«Importante non è vincere, ma partecipare». I Greci avrebbero sorriso a una frase del genere, poiché la cultura occidentale è fondata sul principio, greco, che si deve essere primi a ogni costo. Nella rubrica Pancrazio Andrea Koveos racconterà ogni mese lo sport praticato nell’era classica con qualche riferimento alla storia contemporanea.
di Andrea Koveos
Che la maratona si chiami così in ricordo dell’epica battaglia dei Greci contro i Persiani non c’è alcun dubbio. Sull’origine della distanza, invece, le teorie sono diverse così come è opinabile la storia del protagonista di quella corsa: Filippide. Riavvolgiamo allora il nastro e prepariamoci al nostro primo viaggio nel passato della rubrica Pancrazio. Torniamo al 490 avanti Cristo.
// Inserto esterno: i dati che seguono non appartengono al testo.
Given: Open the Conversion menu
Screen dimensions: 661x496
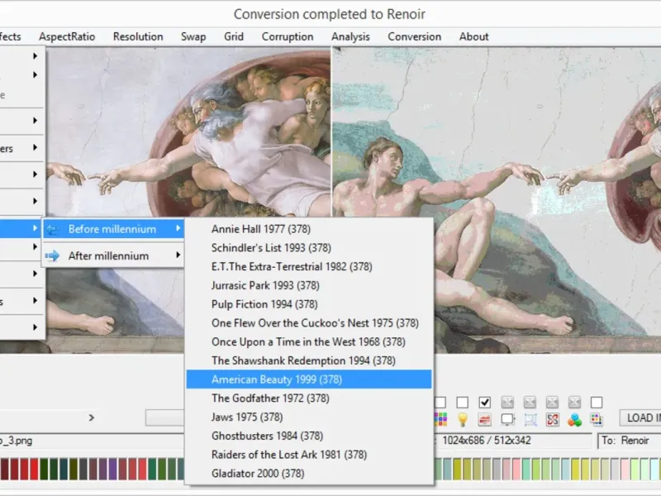Looking at the screenshot, I should (x=414, y=36).
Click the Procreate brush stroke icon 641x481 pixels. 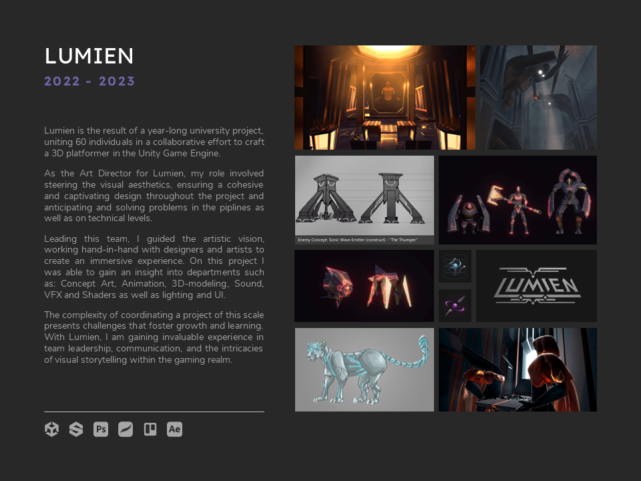126,430
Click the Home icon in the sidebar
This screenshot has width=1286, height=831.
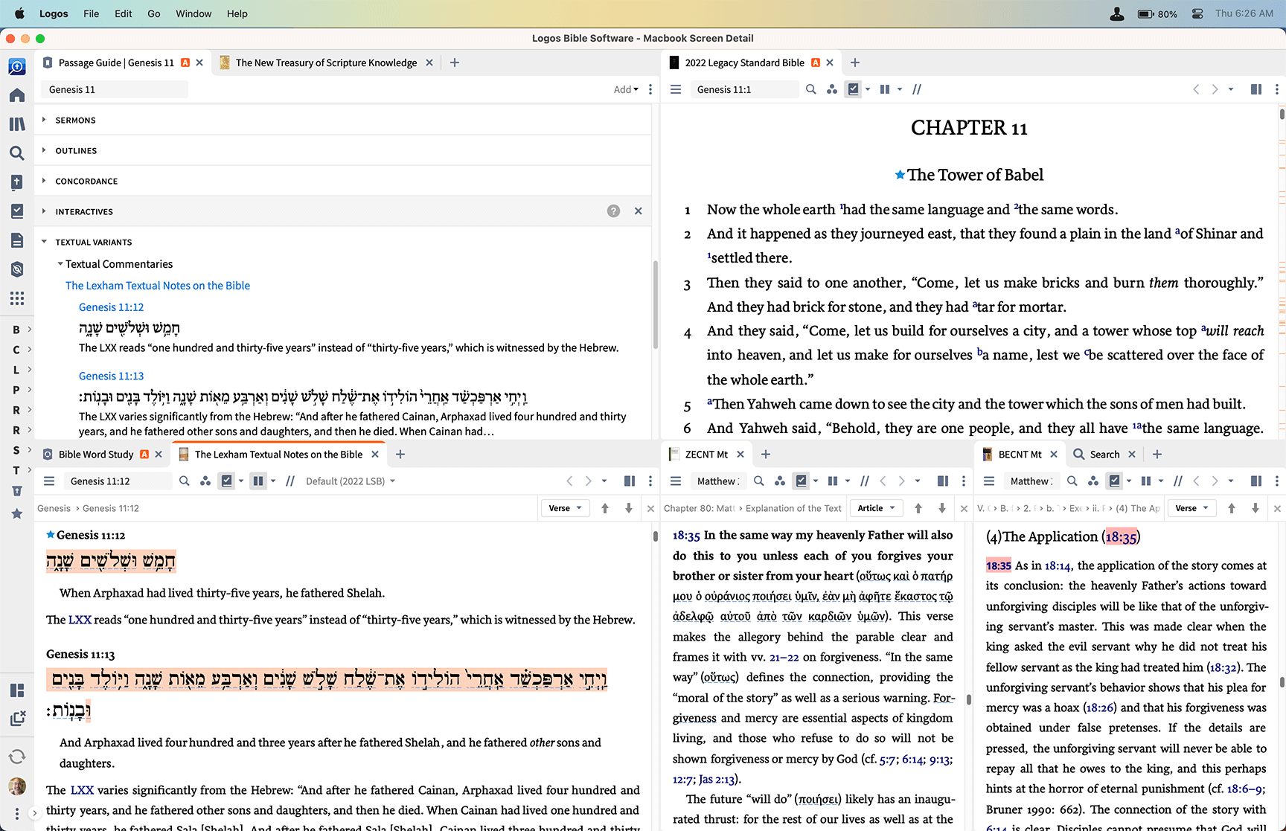click(x=17, y=95)
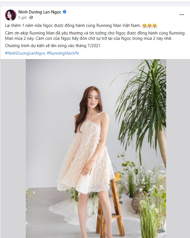Open the posted photo of the white dress
The width and height of the screenshot is (190, 238).
(96, 149)
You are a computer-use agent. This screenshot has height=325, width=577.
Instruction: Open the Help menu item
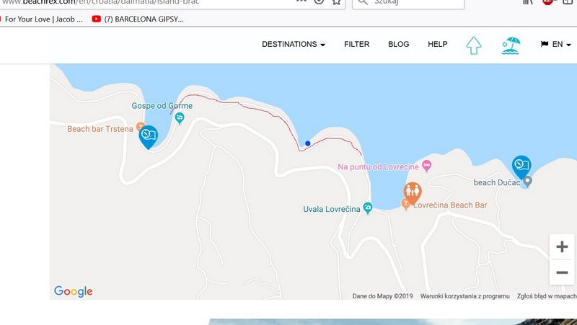click(x=437, y=45)
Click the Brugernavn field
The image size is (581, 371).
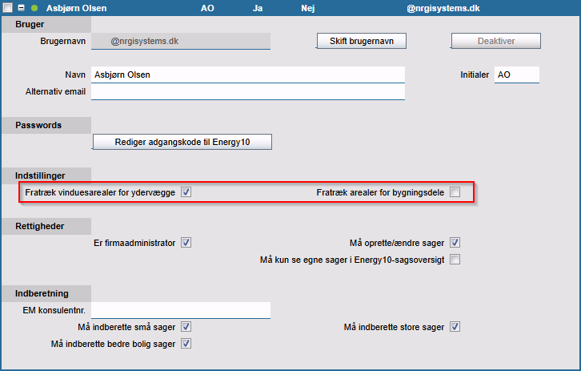coord(181,40)
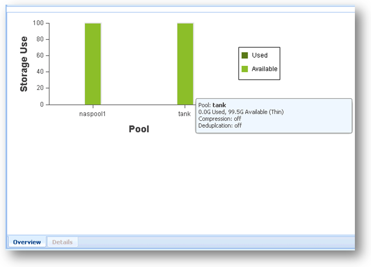Click the tooltip's Pool: tank heading
Screen dimensions: 371x267
click(x=212, y=105)
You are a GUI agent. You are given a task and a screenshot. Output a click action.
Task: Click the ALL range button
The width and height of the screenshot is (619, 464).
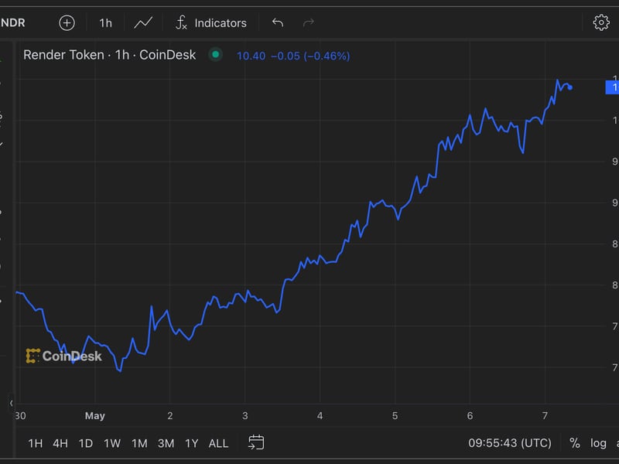point(218,443)
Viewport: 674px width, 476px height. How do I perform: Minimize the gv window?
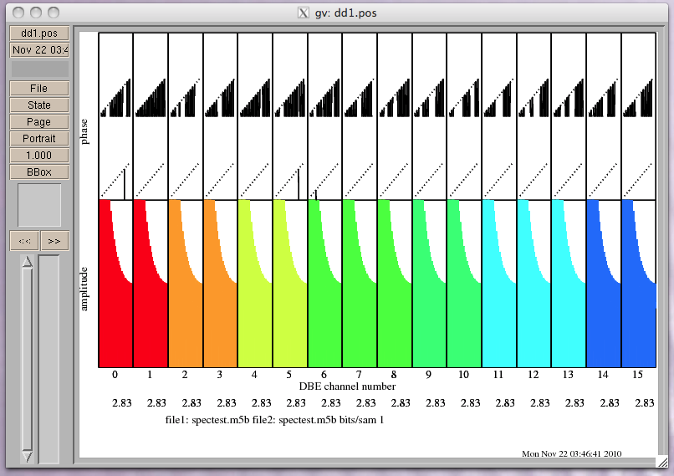click(36, 13)
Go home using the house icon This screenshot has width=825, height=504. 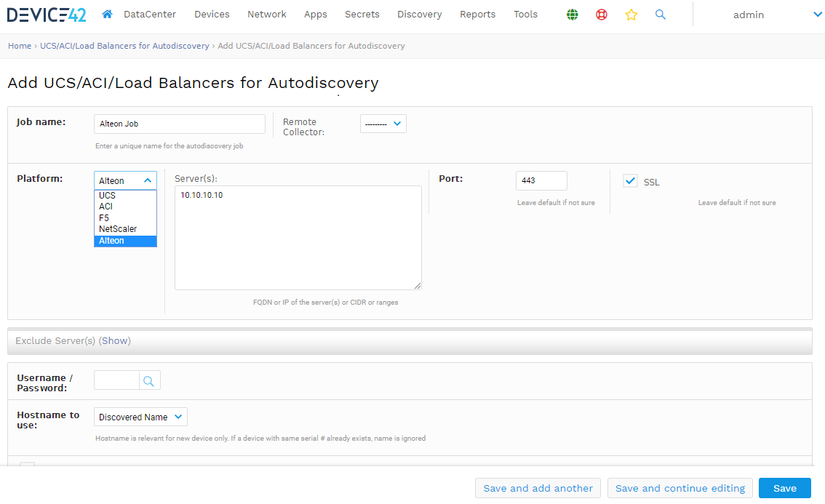tap(107, 14)

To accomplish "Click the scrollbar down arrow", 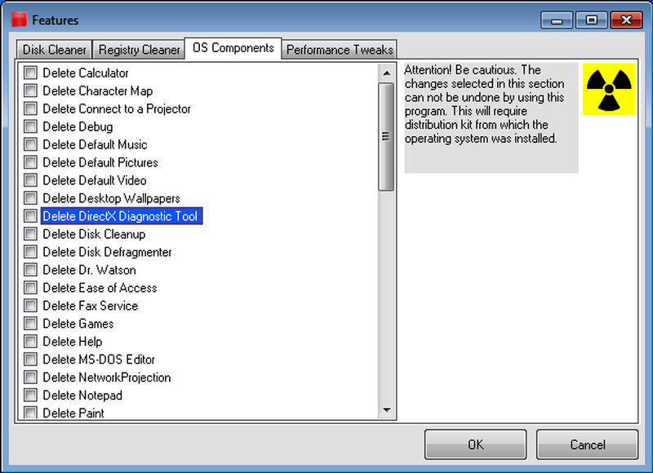I will [x=387, y=410].
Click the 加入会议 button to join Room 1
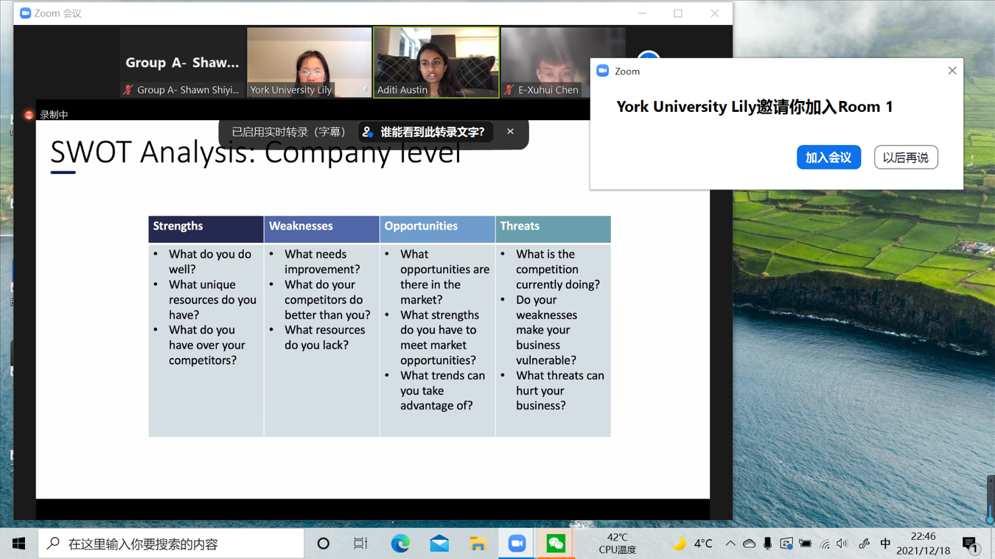This screenshot has width=995, height=559. 828,158
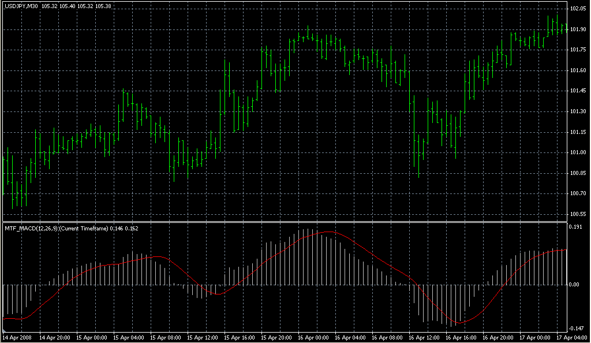Screen dimensions: 591x343
Task: Click the 14 Apr 2008 date label
Action: [x=18, y=337]
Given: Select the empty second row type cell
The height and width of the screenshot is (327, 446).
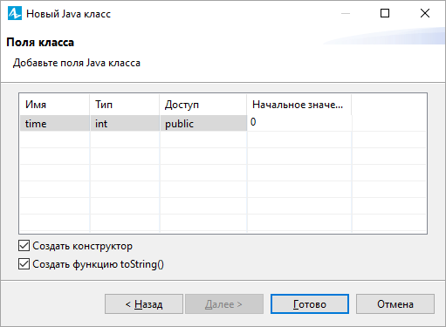Looking at the screenshot, I should point(125,140).
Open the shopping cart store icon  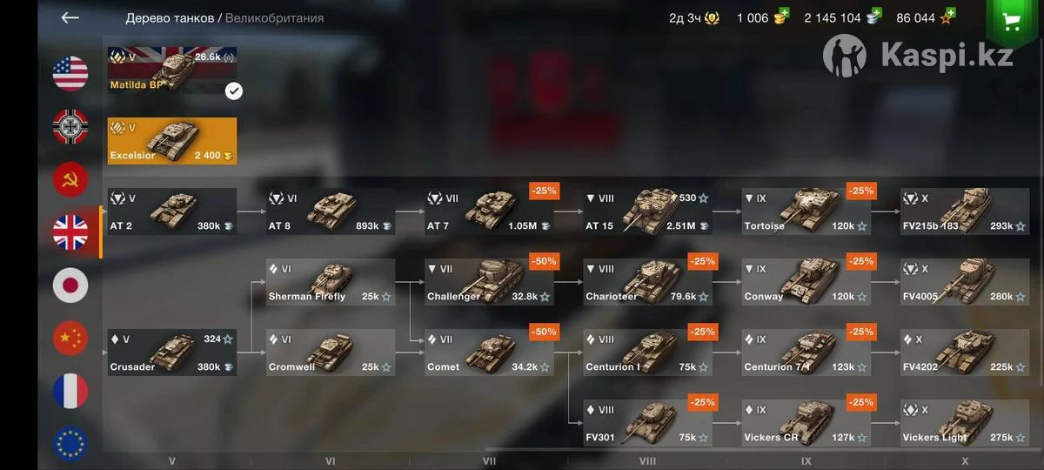1014,22
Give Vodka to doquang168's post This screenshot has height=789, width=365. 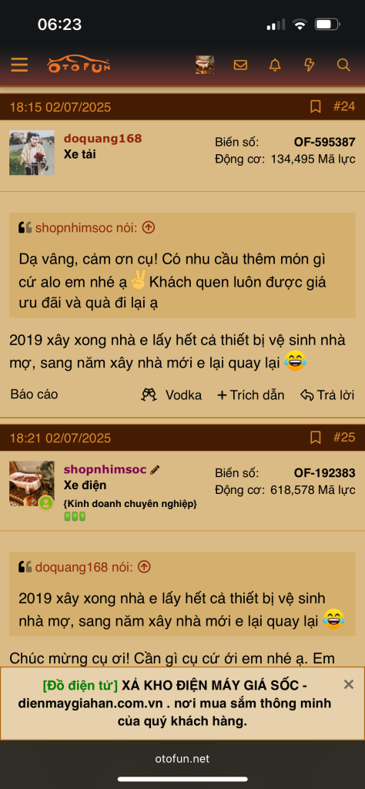click(x=172, y=395)
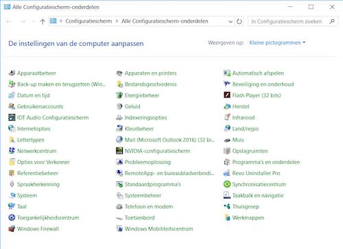This screenshot has width=343, height=249.
Task: Click the Flash Player icon
Action: (x=227, y=95)
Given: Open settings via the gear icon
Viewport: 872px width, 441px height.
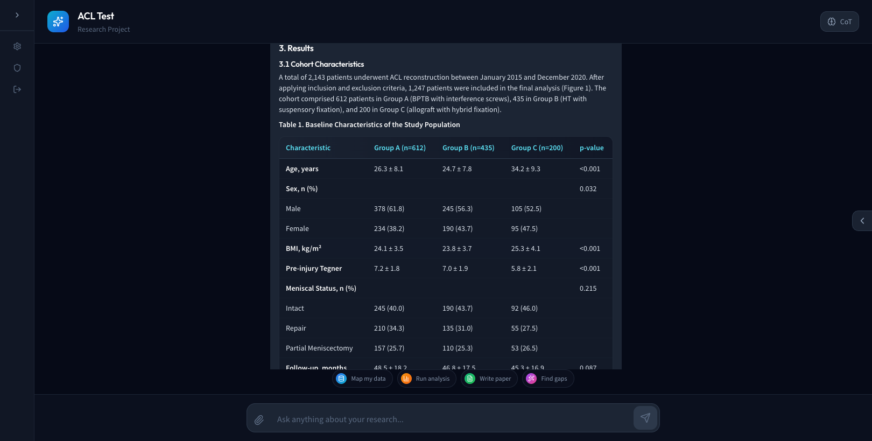Looking at the screenshot, I should 17,46.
Nella storia raccontata da Erodoto, Filippide era un emerodromo, emissario dei generali che trasmetteva messaggi in tutta la Grecia. Questi soldati dovevano saper percorrere anche 100 chilometri in poche ore, correndo appunto tra un fronte e l’altro. Nell’occasione divenuta poi leggendaria Filippide in realtà non percorse solo la distanza tra Atene e Maratona, circa 50 chilometri, ma ne percorse ben 500 in 48 ore (da Maratona a Sparta andata e ritorno). Altro che 42 chilometri, avete letto bene: furono 500 e senza nemmeno le scarpette adatte al tartan.
La qual cosa è possibile, come del resto hanno dimostrato alcuni atleti che recentemente hanno rifatto la stessa strada dell’oplita. La leggenda vuole che il mitico Filippide abbia trovato la morte al completamento della missione, nel momento solenne in cui si ritrovò a riferire il messaggio della vittoria, ma anche su questo le fonti non concordano. Per alcune il soldato non morì affatto in quel contesto, anzi campò cent’anni.